Michael Westgarth: The year is 1995 and the world of Sega games is changing, tales of realistic new games utilising three whole dimensions and coming on shiny CDs spread across the playground. Thoroughly used copies of Sonic and Gunstar Heroes litter the floors of the children of the nineties, and their sights turn to the Saturn for the next step in Sega-evolution. Then Ristar came and reminded them what exactly Genesis does.
This cute, little, intergalactic warrior has come to the Valdi System to free its inhabitants from the mind control of space pirate Kaiser Greedy and will use his weird, stretchy arms to do it. Dispatching enemies, scaling walls, swinging through trees, and swimming super-dooper fast is all made possible thanks to Ristar’s unique armament… Heh heh.

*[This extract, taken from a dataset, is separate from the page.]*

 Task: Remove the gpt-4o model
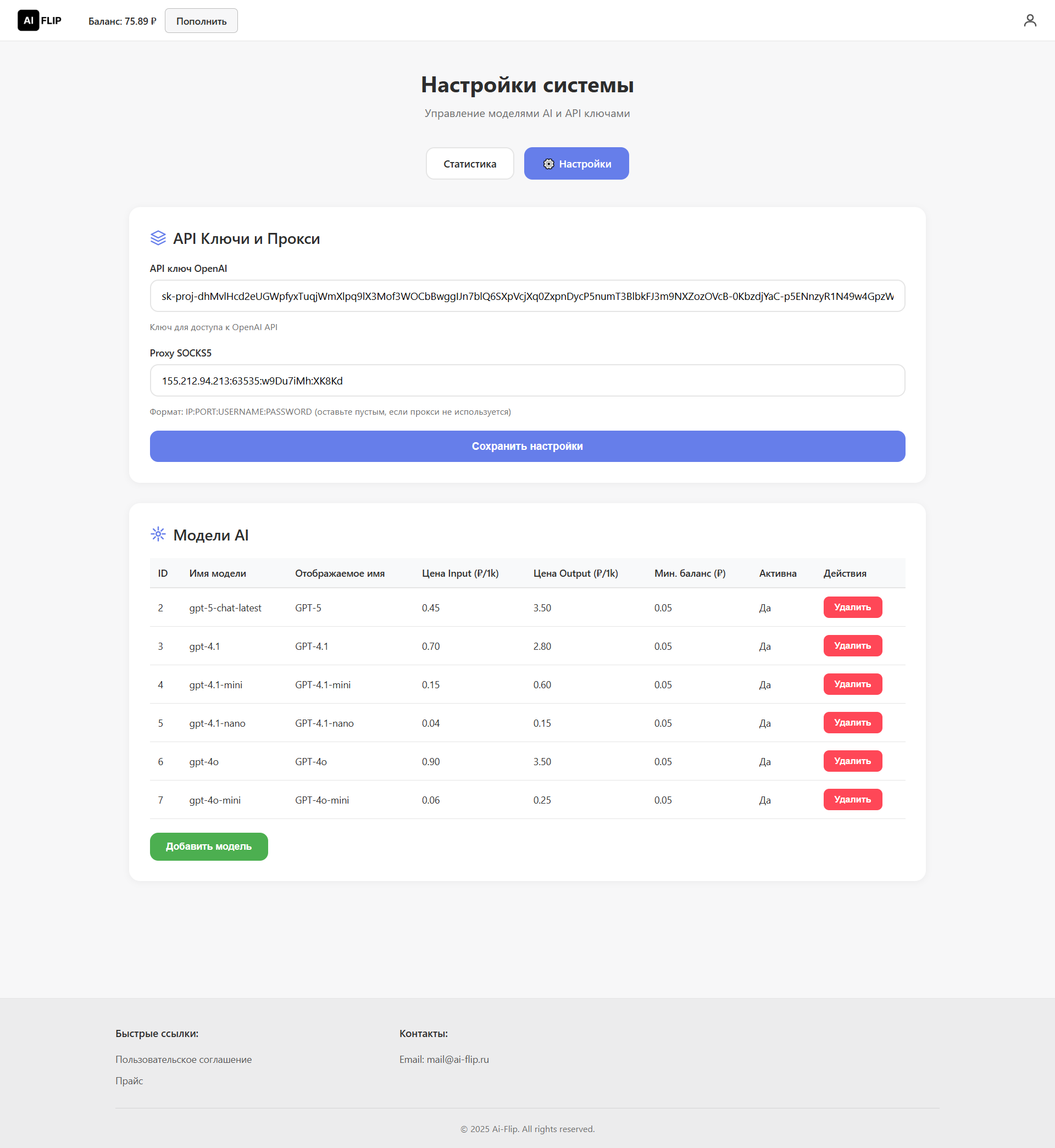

But it doesn’t get better that grabbing hold of one of those star poles, swinging round and round, faster and faster and launching off in a random direction, bouncing wildly off walls and blasting through enemies. Now that’s satisfying.
Coming out a full seven years after the Mega Drive’s original release, it is clear that Sega squeezed every last drop of power from their 16-bit dream machine when making Ristar. Luscious and varied environments, well drawn and well animated sprites, nice big bosses and some of the most divine music on the console, combined with the game’s original gameplay makes Ristar not only one of the best 2D platformers around, but easily one of the best games on the Mega Drive.
Streets of Rage 2
Mike Kyzivat: How do you make a sequel to Final Fight? Ask the dev team responsible for Streets of Rage 2. There’s no denying that Streets of Rage 2 is heavily influenced by the Arcade game Final Fight, but like Sonic 2, it improves upon the original in every way. It’s almost as if they found a bloody and beaten copy of Final Fight on the street and said: “we can rebuild him, make him faster, stronger, we have the technology.”
Anyway, Streets of Rage 2 just has more of what made Final Fight awesome, more characters to choose from with wider differences between those characters, more moves per character like the ability to jump over the enemy you are holding and then do different moves from there, varied levels: you go from an alley to an amusement park to a base ball diamond dugout, to an underground research facility. This game has got it all. If you love beat ’em ups, I don’t think there is a better one out there.
Flake: Gunstar Heroes is life’s apology for not getting a proper Megaman game (at least here in the US) for the Sega Genesis. As far as apologies go, it is pretty sincere. In fact, it is a gorgeous apology.
The game plays like a cross between Contra and Metal Slug and that is a combination in the same vein as chocolate and peanut butter or the Internet and cats: It just works so well. Like in those games, Gunstar Heroes is all about frantic, fast placed run and gun action. You acquire and combine special weapons to match your playstyle / become an unstoppable wave of death. Also like those games, Gunstar Heroes is best played with a beer and a buddy so make sure you grab a friend.
Sonic the Hedgehog 2
Mike Kyzivat: What makes Sonic 2 so great? Two words: Blast Processing. All kidding (and fake software techniques) aside, Sonic 2 is a great game because it took the first Sonic game, another great game, and polished it to perfection. The sense of speed in the first game is here, but improved upon. The colorful graphics are here, but improved upon. The control, the number of players, the enemy and boss designs, everything in Sonic 1 was improved upon, but without overloading it or adding things for no reason. Everything that went into Sonic 2 was put there with a purpose and only the things that made sense or fit the original vision made the cut. That’s why Sonic 2 is one of the best Genesis games out there.